As soon as Cliff put the gear shift in “park” that night, the rain started falling. It did not let up all night. When we lived in a metal-roofed house with cathedral ceilings in Franklin, the sound of rain was such a comfort to me. Not so much in the fiberglass Chieftain.
I wondered if we could “get our money’s worth” at Monticello today, since it was mainly an outdoor attraction. I enjoyed the grounds extraordinarily more than the home at Mount Vernon last week, and I expected no different from Thomas Jefferson’s estate. Yet we had to skip the Jefferson Memorial while we were in DC, and the rain was no more than a heavy sprinkle now. So we proceeded with our plan. We’re so glad we did.
We had a little bit of time to kill before we had to meet our shuttle to take us up the mountain, so we dawdled in the Visitor Center awhile,
viewing a short film and then strolling through the fascinating architectural gallery.
We were dropped off near the front entry and corralled behind white velvet ropes to await our tour guide, a petite and knowledgeable woman.
I immediately felt different being at Monticello versus visiting Mount Vernon. There I endured a rushed, cattle-herding experience. Here I was treated as a guest and was offered information as if I were an interested and thinking individual. Cliff and I enjoyed the way T.J. intertwined beauty with practicality. Details like windows moving in multiple ways based on the seasons,
flat roofs on the building’s wings that incorporated a series of peaks and troughs underneath to collect rainwater from the walkable surface,
and utilizing a cellar storage area underneath the house to lift mealtime items to the main floor,
among others. The design of the home was so cool in so many ways.
I’d encourage you to learn more, if you’re interested. (There’s a cool book at the JCPL called Thomas Jefferson: a Day at Monticello by Elizabeth Chew that I would recommend. While I’m doing book suggestions, Farmer George Plants a Nation by Peggy Thomas is a good one for Mount Vernon.)
And then I saw it. The 80’ X 1000’ garden platform.
***Insert angelic chorus here.***
Maybe it was the red poppies in bloom, row-on-row, reminding me of John McCrae’s In Flanders Fields.
Perhaps it was the freshly-fallen raindrops collected on the plants’ leaves.
Then again, I may have just been hungry. Whatever it was…I was IN LOVE! In love with the straight rows. In love with the beautiful plants. In love with the view. I imagined how crunchy the freshly-picked peas, how aromatic the dill, how spicy the purple cabbage would be.
Then I began to feel inadequate – how I could never accomplish such a feat! (Then I thought that if I had had as many enslaved people as he did, it would have made my gardening much more “successful”. Let’s not forget about that. It makes this garden look MUCH less beautiful now!)

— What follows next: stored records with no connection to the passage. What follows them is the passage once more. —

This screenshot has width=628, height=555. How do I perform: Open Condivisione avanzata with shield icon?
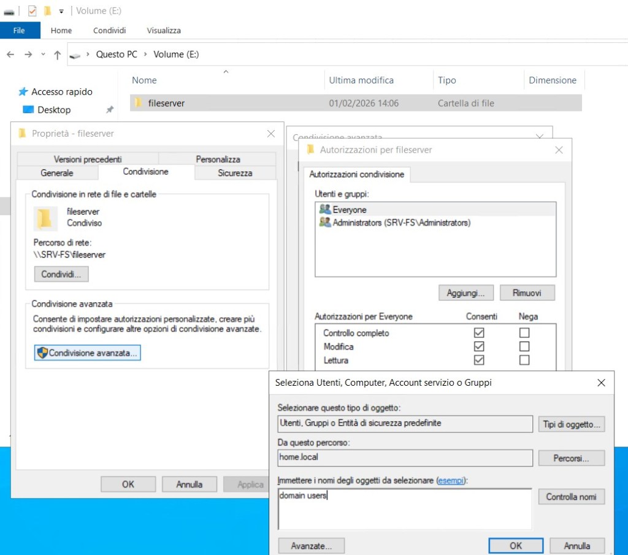[88, 353]
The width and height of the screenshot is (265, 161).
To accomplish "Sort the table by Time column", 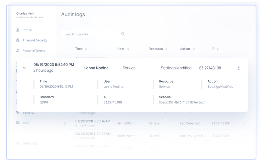I will click(x=86, y=49).
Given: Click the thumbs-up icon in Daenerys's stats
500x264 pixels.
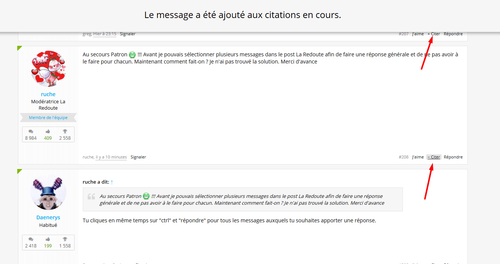Looking at the screenshot, I should point(48,239).
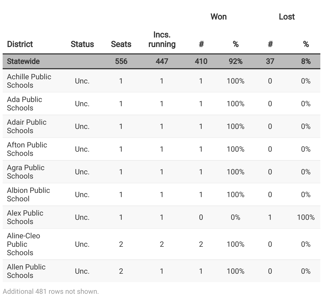Sort by Won # column header
The width and height of the screenshot is (323, 298).
click(201, 44)
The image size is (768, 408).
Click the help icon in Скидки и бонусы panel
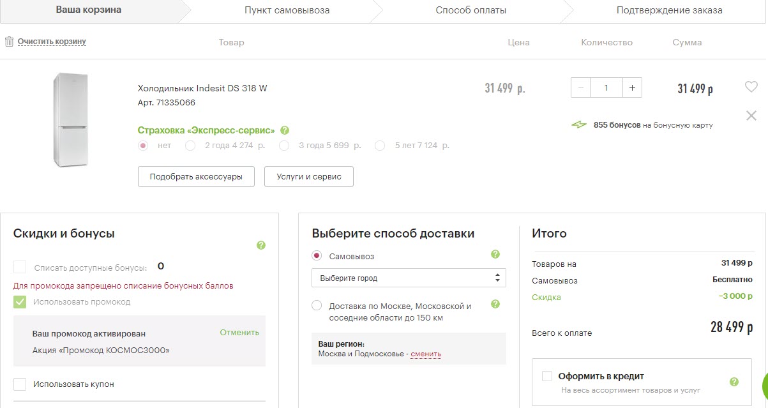tap(260, 245)
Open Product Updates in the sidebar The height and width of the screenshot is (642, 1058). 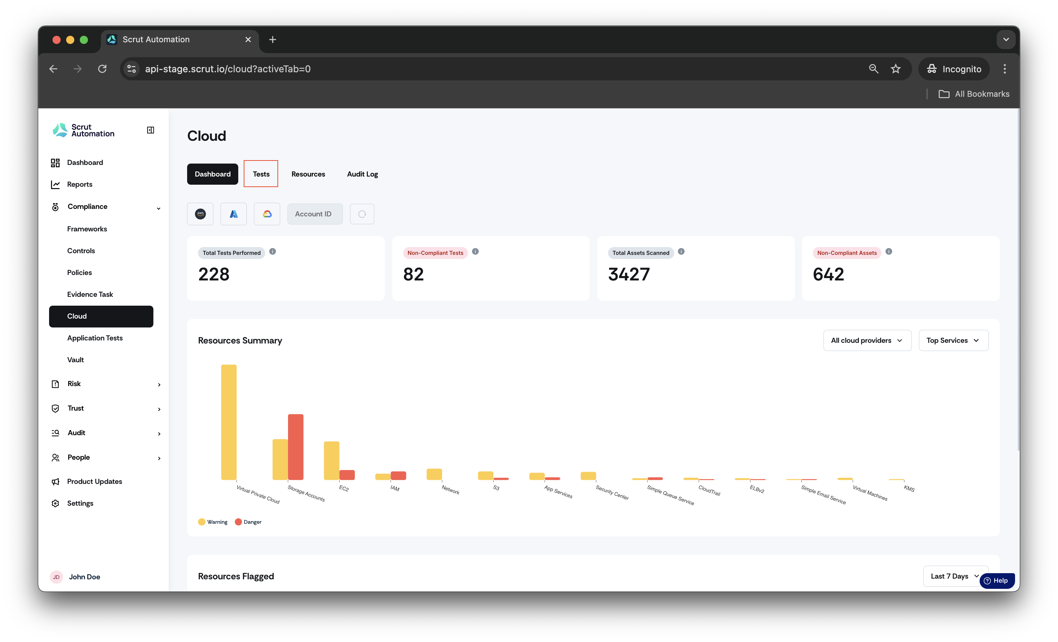94,482
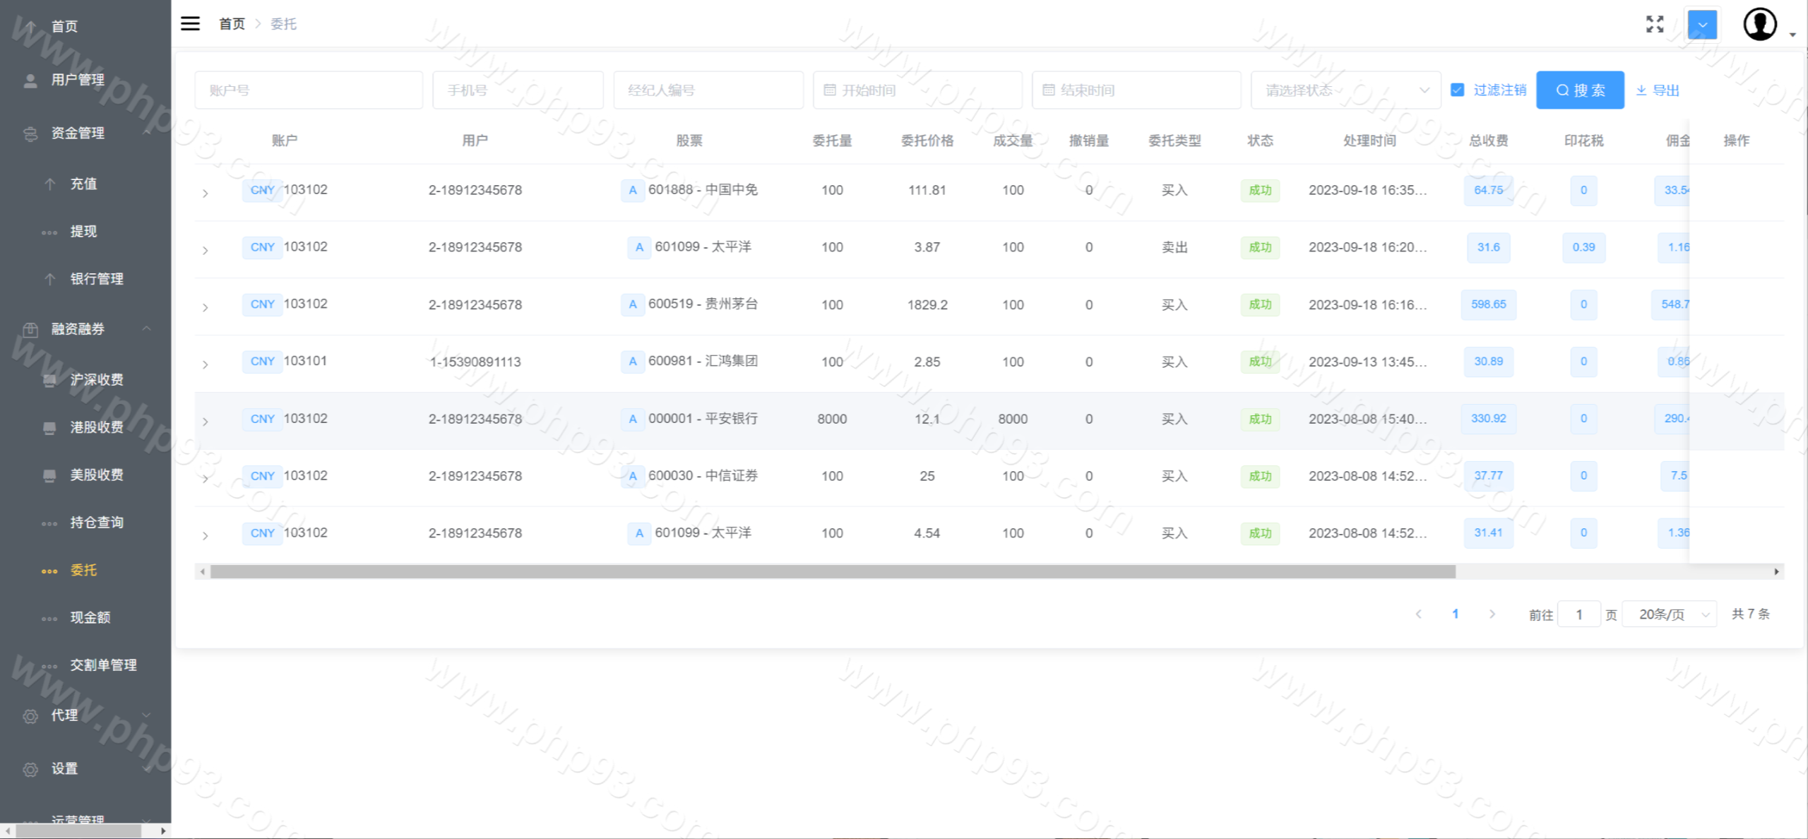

We took a stroll down Mulberry Row,
visited the lawn pond (filled to the brim with tadpoles) for a spell,
and proceeded to walk down the path,
leading us past the family cemetery
and back to the Visitor Center.
Something struck me while visiting that cemetery. I have been amazed at what loss our Founding Fathers endured while committing to help birth our nation. Loss of Mother. Loss of Wife. Loss of Child. (Not to mention loss of property!) Yes, I know that in many ways this was a fact of life in those days. But still.
Exhausted, we visited the Children’s Museum on our way out. It was pretty small, but it incorporated so many amazing hands-on activities to help the kids understand the inventions and life of our third president. I’d have to say this was an integral part of our children’s understanding of Monticello.